We and other law enforcement agencies have been able to prevent over the last 5 years 54 specific terrorist incidents that would have amounted to hundreds of casualties. If those incidents had occurred, then the United States would be known as a focal point for terrorism.

So, the fact that you do not see the incidents occurring does not mean that there are not groups or organizations that are bent upon committing acts of terrorism in the United States, as well as against the United States internationally.

In order to continue to prevent terrorism from occurring in the United States, it is absolutely essential that information of an intelligence nature be collected and carefully evaluated to determine its validity.

The FBI devotes considerable resources to the analysis of information acquired through its process of analysis and investigation. That information must be carefully vetted and prioritized.

Sometimes this information, and quite often, in fact, leads to the evidence for prosecution. We have seen a number of cases being prosecuted this year. However, not all intelligence leads to prosecution. Nevertheless, it does lead to actions on behalf of the Government or to actions that we can take to prevent incidents from occurring short of prosecution.

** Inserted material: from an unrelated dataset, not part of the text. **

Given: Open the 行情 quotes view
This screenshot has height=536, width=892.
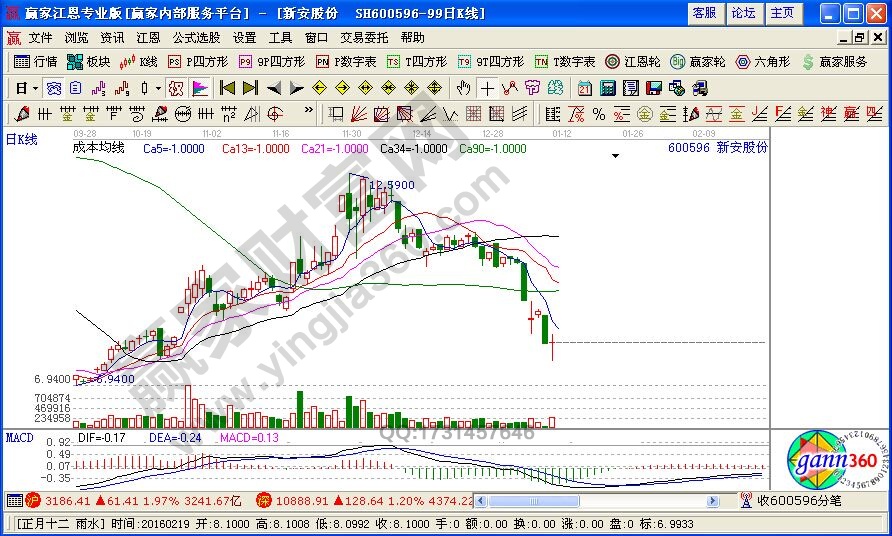Looking at the screenshot, I should [x=36, y=62].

The principal goal of the FBI is to prevent terrorist acts from taking place. However, in the event that we are unable to prevent an incident from occurring, we have established comprehensive plans for responding to such incidents both here and abroad.

We have established 12 joint terrorism task forces in major cities of the United States. These task forces, which are made up of Federal, State, and local law enforcement officers, were established to deal with terrorism problems in specific areas and to facilitate the exchange of information and joint investigative activities.

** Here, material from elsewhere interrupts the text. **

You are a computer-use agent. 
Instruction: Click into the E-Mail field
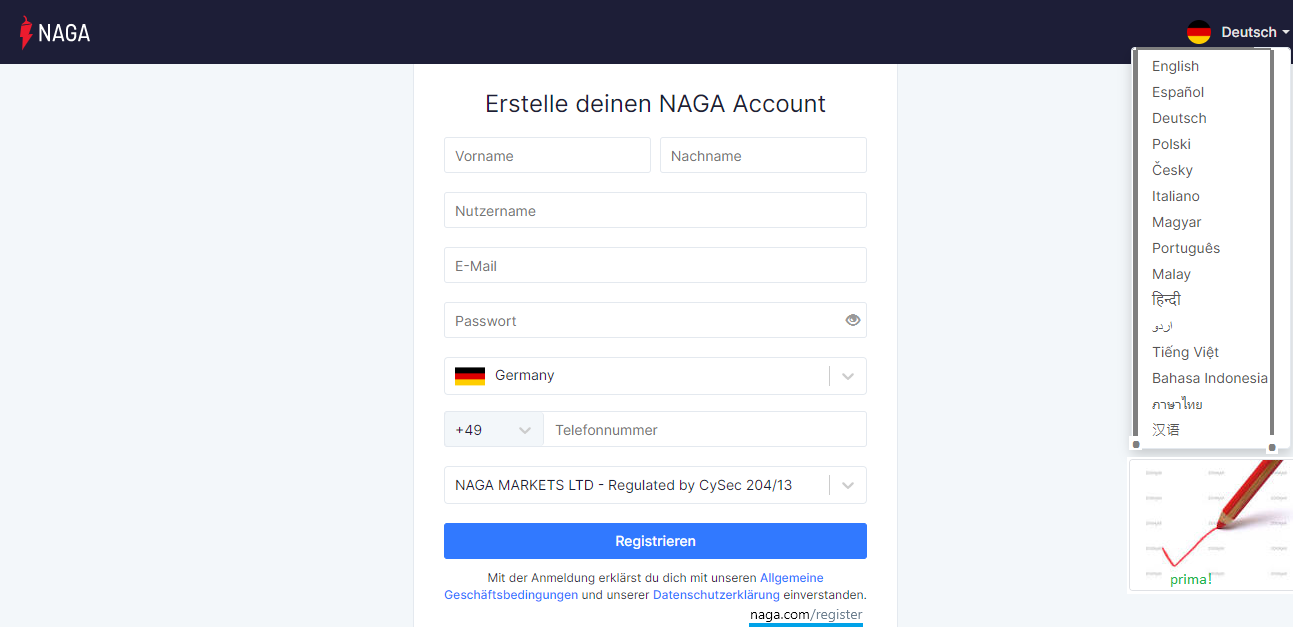point(655,266)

This effort has been extremely successful in deterring criminal activity of terrorists, as well as solving criminal acts committed by terrorist groups after the fact. Just last week, the excellent work of the New York Joint Terrorism Task Force led to the convictions of Mutulu Shakur, a leader of the Republic of New Africa Group, and Marilyn Jean Buck, a member of the May 19 Communist Organization, for their participation in a 1981 robbery of an armored car and the murder of a Brink's guard and two police officers.

We call that the NYROB case, and it was that case that led us to the determination of a coalition between extreme left groups in the United States where they were aiding and abetting and supporting each other in a number of interrelated terrorist activities. They were also convicted of a number of other serious crimes and face penalties up to life imprisonment.

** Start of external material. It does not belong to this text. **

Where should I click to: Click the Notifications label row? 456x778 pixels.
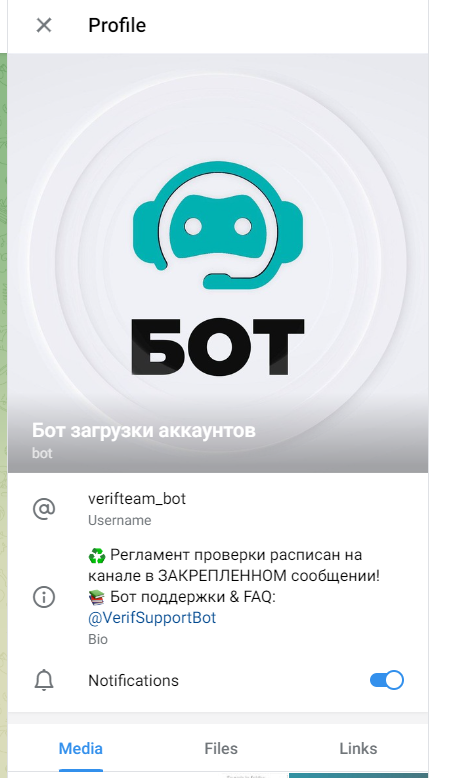tap(218, 680)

On the same day of these convictions, a Federal grand jury here in Washington indicted seven persons for the 1983 bombing of the U.S. Capitol and several other bombings of Government buildings.

By the way, I have been asked many times in appearances up here when we were going to solve that case. This is the first time I

have had to testify since we have solved it, and so I would like to point out that we fulfilled our promise; we did solve it.

Senator LEAHY. You did not have anybody up here that was watching that case, did you, Mr. Revell?

Mr. REVELL. Not at all. There was not much interest up here. Senator LEAHY. None among the hundred Senators who had been standing nearby there just 2 hours before the explosion.

Mr. REVELL. The gentleman who leads this body, whose office the explosion occurred next to, did exhibit some interest in that matter.

Senator LEAHY. I have a feeling he might have.

Mr. REVELL. One of those indicted was Marilyn Jean Buck, who has just been convicted in a New York case. Both the New York and Washington cases were the result of cooperative law enforcement efforts led by the FBI.

I would like to note that the individuals arrested and convicted are highly intelligent, and they constitute a very sophisticated terrorist group. They and others like them could have represented a threat to the infrastructure of the United States if not identified, arrested, and prosecuted.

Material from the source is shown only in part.